- [WHAT THE TASK ASKS] Nothing in the data may be altered; copy it all exactly.

- [SOURCE DATA]

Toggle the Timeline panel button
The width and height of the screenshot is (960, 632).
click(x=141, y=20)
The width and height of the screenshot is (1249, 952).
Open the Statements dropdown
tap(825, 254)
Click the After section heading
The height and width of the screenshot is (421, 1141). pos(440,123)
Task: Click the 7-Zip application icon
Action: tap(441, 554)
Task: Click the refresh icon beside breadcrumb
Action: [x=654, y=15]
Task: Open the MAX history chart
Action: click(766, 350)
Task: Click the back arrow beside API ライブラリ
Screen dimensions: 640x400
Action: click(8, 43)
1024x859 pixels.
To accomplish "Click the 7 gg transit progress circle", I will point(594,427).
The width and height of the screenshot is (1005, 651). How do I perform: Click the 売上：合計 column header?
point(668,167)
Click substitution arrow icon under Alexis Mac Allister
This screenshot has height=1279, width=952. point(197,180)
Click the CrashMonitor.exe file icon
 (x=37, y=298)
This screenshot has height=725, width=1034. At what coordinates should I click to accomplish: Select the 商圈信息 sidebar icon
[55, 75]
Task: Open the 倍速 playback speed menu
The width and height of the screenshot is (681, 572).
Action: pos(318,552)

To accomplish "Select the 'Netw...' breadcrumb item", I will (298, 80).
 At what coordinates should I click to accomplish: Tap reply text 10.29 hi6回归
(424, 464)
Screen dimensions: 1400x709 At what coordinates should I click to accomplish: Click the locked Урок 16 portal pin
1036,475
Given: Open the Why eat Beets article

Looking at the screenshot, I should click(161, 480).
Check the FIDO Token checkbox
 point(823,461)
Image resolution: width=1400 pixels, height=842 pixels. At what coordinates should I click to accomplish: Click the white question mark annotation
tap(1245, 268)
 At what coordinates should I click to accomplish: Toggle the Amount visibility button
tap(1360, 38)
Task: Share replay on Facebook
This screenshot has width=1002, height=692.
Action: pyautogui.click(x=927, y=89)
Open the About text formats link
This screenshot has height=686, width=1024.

- [TASK ANSWER]
Toggle the Timeline panel button
The width and height of the screenshot is (960, 632).
click(x=141, y=20)
The width and height of the screenshot is (1249, 952).
Open the Statements dropdown
tap(825, 254)
Click the After section heading
The height and width of the screenshot is (421, 1141). pos(440,123)
Task: Click the 7-Zip application icon
Action: tap(441, 554)
Task: Click the refresh icon beside breadcrumb
Action: [x=654, y=15]
Task: Open the MAX history chart
Action: click(766, 350)
Task: Click the back arrow beside API ライブラリ
Screen dimensions: 640x400
Action: click(8, 43)
1024x859 pixels.
To accomplish "Click the 7 gg transit progress circle", I will point(594,427).
The width and height of the screenshot is (1005, 651). How do I perform: Click the 売上：合計 column header?
point(668,167)
Click substitution arrow icon under Alexis Mac Allister
This screenshot has height=1279, width=952. point(197,180)
Click the CrashMonitor.exe file icon
 (x=37, y=298)
This screenshot has height=725, width=1034. At what coordinates should I click to accomplish: Select the 商圈信息 sidebar icon
[55, 75]
Task: Open the 倍速 playback speed menu
The width and height of the screenshot is (681, 572).
Action: pos(318,552)

To accomplish "Select the 'Netw...' breadcrumb item", I will (298, 80).
 At what coordinates should I click to accomplish: Tap reply text 10.29 hi6回归
(424, 464)
Screen dimensions: 1400x709 At what coordinates should I click to accomplish: Click the locked Урок 16 portal pin
1036,475
Given: Open the Why eat Beets article

Looking at the screenshot, I should click(161, 480).
Check the FIDO Token checkbox
 point(823,461)
Image resolution: width=1400 pixels, height=842 pixels. At what coordinates should I click to accomplish: Click the white question mark annotation
tap(1245, 268)
 At what coordinates should I click to accomplish: Toggle the Amount visibility button
tap(1360, 38)
Task: Share replay on Facebook
This screenshot has width=1002, height=692.
Action: pyautogui.click(x=927, y=89)
Open the About text formats link
This screenshot has height=686, width=1024.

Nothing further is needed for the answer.